Drug-target binding affinity prediction has a significant role in the search for new drugs or novel targets for existing drugs. The vast majority of recent computational approaches, presented for the task of drug-target binding affinity prediction, make use of a single source to measure drug-drug or protein-protein similarities. Incorporating various information sources is of the essence for improving the accuracy of drug-target prediction. The main objective of this research is to propose a method for combining the information provided from various similarity measures for drug-drug and protein-protein similarities and to show that this leads to better prediction performance. For this purpose, we propose a method that makes use of five drug-drug and five protein-protein similarity measures simultaneously to predict the binding affinity value of an input query drug-protein interaction.
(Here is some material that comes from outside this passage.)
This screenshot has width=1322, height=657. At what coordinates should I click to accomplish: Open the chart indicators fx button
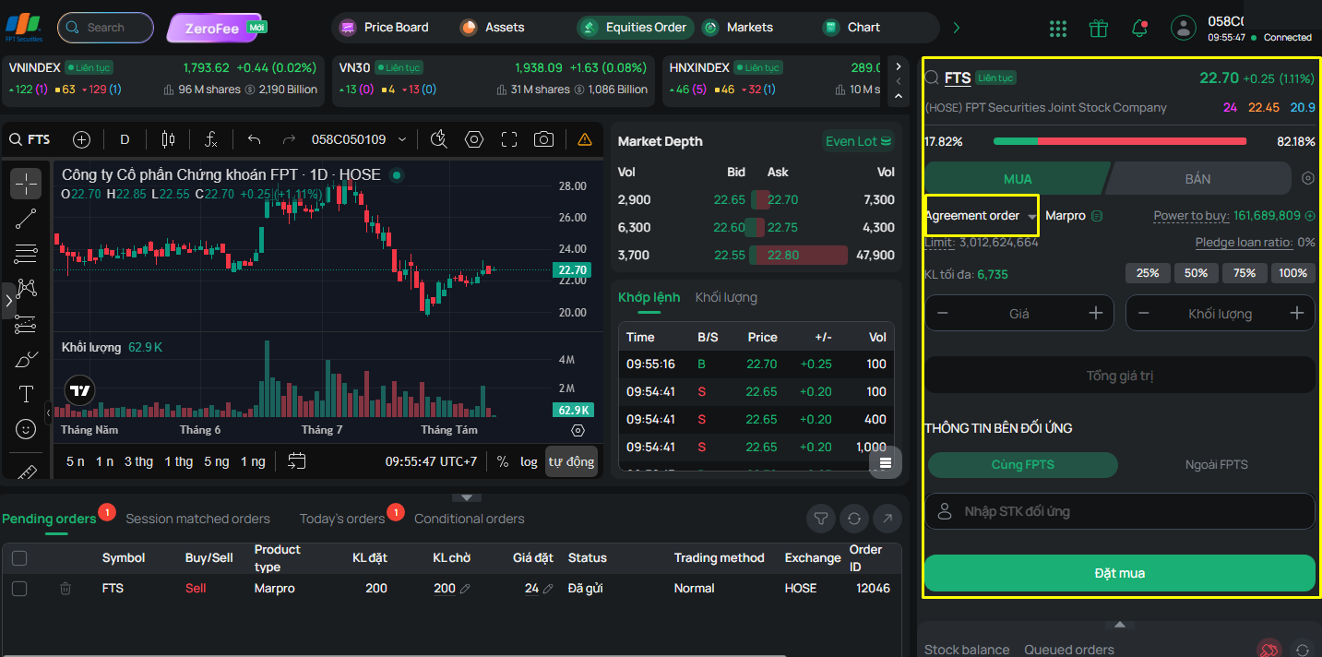pyautogui.click(x=210, y=139)
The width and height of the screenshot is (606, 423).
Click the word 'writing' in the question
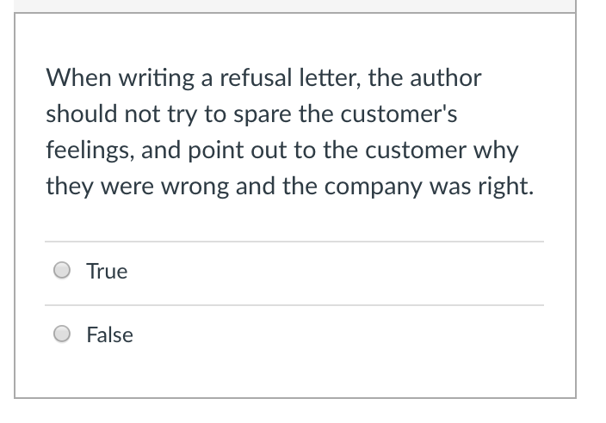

In the proposed method, using each pair of drug-drug and protein-protein similarity measures, k-nearest neighbor algorithm is used to find k drug-protein pairs most similar to the input interaction. The information regarding the binding affinity values of neighbors and their similarities are fed as features to a gradient boosting machine to construct the regression model. To assess the performance of our method in comparison with state-of-the-art methods in the literature, three related benchmark datasets were used. The experimental results in various settings (pairwise, new drug, and new target scenarios) indicate the superiority of the proposed method in comparison with other methods proposed in the literature.